Unsurprisingly, JD Digits is not in compliance with China's new draft rules for online microlenders, which require that they fund at least 30% of any loans they issue together with banks or other financial institutions. JD's microlending subsidiaries funded just 4% of loans through its online lending service JD Jintiao as of the end of June. Partner institutions and securitization accounted for the remaining 96% of outstanding loans.
JD Jintiao extended roughly RMB 459 billion in credit to borrowers in 2019. Per the new 30% capitalization requirement, the company would need to invest about RMB 140 billion in order to be able to lend out the same amount.
Under the draft rules, JD would also need to increase registered capital to RMB 5 billion to conduct business across provincial lines.
While JD may pose a smaller risk to the financial system than Ant - Ant has an outstanding balance of RMB 1.7 trillion, more than triple JD's - the Beijing-based company also has far fewer assets it can draw upon to meet new capitalization requirements.
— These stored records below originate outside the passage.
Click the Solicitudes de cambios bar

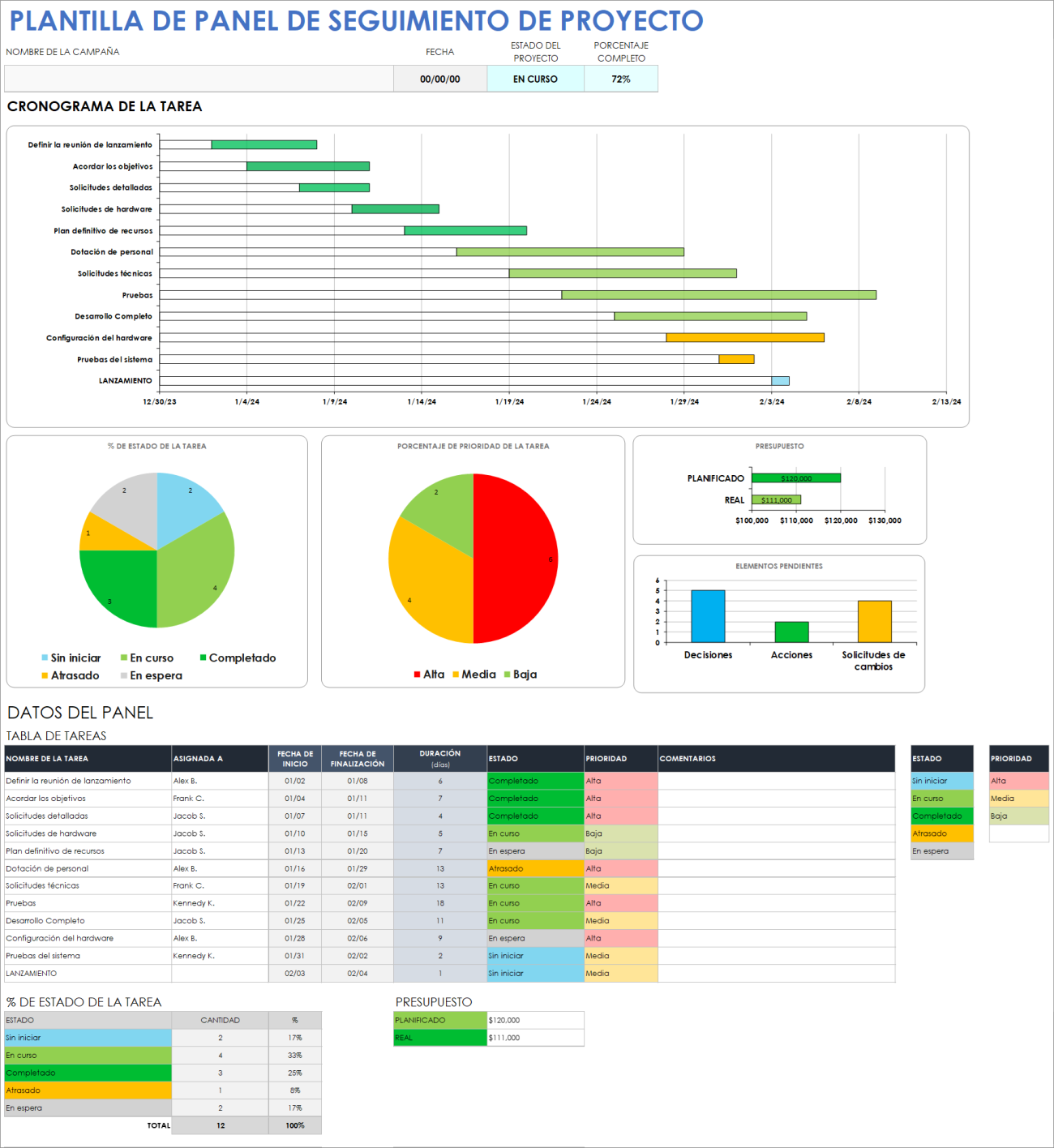coord(873,620)
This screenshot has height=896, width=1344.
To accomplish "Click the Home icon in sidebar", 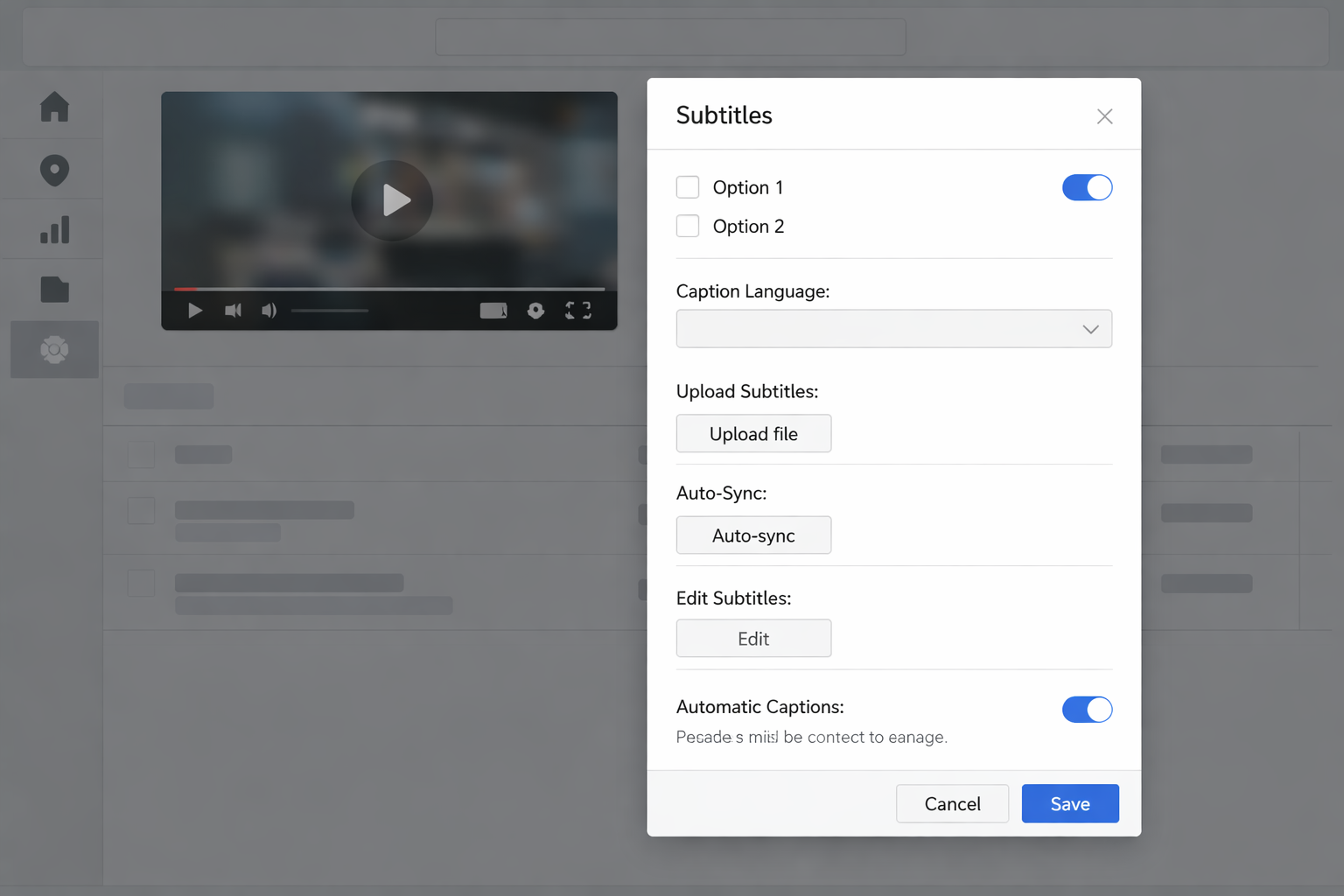I will [x=54, y=107].
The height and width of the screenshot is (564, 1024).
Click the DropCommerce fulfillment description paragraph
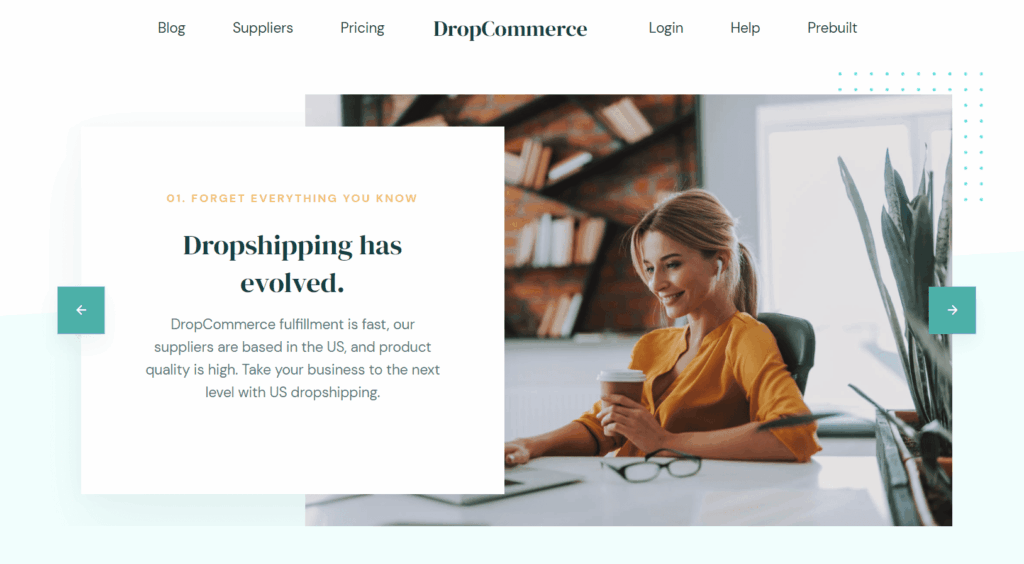(x=293, y=358)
In fiscal year 2019, JD Digits had just RMB 18.4 billion in net assets, while its microlending subsidiaries had just under RMB 5 billion in assets. Ant had about RMB 600 billion in assets as of June.
At the same time, JD Digits is in the red. In the first half of the year, the company lost RMB 670 million. In contrast, Ant posted a profit of RMB 22 billion during the same period, an elevenfold increase over the same period a year earlier.
While JD Digits had originally planned to go public before year-end, the company is now almost certain to put its IPO plans on ice until after the new online microlending regulations are finalized. The draft rules are open for public feedback until December 2.
When the IPO does go ahead, it will probably be diminished. A post-IPO market capitalization of RMB 200 billion - once seen as likely - no longer looks realistic.
Indeed, China's online microlending boom is winding down. Beijing originally encouraged online microlending to boost financial inclusion. Many borrowers who use these platforms would struggle to get a loan from a traditional Chinese bank. At some point though, Beijing decided that the online microlenders were overly leveraged and aggravating systemic financial risk more than they were supporting the underbanked.